TASK REQUIREMENTS |
Your reply should hold only the lines from the records below where "dropdown" occurs.

SUPPLIED INFORMATION |

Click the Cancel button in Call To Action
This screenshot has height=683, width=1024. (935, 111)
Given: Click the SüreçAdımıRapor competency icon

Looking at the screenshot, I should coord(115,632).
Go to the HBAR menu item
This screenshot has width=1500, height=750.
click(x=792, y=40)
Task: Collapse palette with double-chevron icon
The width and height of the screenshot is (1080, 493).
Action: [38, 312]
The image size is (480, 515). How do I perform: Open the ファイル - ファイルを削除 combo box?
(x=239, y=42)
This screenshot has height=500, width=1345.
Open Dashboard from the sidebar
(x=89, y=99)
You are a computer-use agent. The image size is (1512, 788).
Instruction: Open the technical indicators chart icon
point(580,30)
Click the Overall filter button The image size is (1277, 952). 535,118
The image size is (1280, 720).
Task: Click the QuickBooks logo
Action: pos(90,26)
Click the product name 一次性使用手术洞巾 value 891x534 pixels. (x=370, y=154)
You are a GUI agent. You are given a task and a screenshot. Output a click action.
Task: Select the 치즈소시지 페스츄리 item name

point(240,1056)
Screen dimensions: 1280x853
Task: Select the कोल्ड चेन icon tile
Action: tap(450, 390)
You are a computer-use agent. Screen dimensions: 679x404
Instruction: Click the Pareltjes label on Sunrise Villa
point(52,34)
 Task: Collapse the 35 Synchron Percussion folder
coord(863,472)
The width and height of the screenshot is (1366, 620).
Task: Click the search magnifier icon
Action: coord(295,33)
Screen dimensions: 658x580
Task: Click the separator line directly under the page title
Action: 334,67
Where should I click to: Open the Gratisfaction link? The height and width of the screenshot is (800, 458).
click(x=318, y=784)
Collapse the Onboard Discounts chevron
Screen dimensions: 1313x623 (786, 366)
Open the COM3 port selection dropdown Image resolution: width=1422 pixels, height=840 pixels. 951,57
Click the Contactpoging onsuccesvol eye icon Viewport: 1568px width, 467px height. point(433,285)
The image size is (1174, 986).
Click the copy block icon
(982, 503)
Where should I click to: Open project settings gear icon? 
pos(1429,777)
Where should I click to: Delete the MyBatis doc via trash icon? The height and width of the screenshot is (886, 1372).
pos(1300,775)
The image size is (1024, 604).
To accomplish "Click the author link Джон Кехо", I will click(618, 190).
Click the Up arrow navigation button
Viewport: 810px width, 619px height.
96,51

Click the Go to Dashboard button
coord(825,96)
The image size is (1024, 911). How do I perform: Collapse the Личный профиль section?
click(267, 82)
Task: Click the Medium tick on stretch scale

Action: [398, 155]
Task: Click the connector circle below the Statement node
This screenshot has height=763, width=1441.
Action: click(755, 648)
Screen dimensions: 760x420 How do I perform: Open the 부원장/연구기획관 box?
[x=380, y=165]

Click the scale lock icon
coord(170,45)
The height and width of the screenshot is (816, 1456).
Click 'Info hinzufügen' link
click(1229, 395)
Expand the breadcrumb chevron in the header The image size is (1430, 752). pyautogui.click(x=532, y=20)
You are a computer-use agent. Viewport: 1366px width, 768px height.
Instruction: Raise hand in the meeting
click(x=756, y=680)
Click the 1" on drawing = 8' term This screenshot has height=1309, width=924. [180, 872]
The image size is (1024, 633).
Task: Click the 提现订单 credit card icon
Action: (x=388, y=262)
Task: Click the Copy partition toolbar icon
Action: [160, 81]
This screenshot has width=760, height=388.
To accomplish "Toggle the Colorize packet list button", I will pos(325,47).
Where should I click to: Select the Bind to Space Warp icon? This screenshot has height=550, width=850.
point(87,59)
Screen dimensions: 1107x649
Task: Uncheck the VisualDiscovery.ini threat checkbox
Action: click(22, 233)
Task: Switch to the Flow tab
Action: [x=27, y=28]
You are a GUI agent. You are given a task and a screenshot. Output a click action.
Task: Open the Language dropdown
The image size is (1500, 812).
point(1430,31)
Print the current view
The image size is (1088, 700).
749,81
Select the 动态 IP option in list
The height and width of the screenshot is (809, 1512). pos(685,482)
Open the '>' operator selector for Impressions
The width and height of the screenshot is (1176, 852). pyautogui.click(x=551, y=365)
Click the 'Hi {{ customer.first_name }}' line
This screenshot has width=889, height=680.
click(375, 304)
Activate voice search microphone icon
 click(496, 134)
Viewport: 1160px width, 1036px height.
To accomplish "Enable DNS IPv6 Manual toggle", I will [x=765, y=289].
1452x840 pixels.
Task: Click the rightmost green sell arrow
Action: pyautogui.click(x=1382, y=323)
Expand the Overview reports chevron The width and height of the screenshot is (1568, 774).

WRITTEN RESPONSE |
Open the COM3 port selection dropdown Image resolution: width=1422 pixels, height=840 pixels. 951,57
Task: Open the Language dropdown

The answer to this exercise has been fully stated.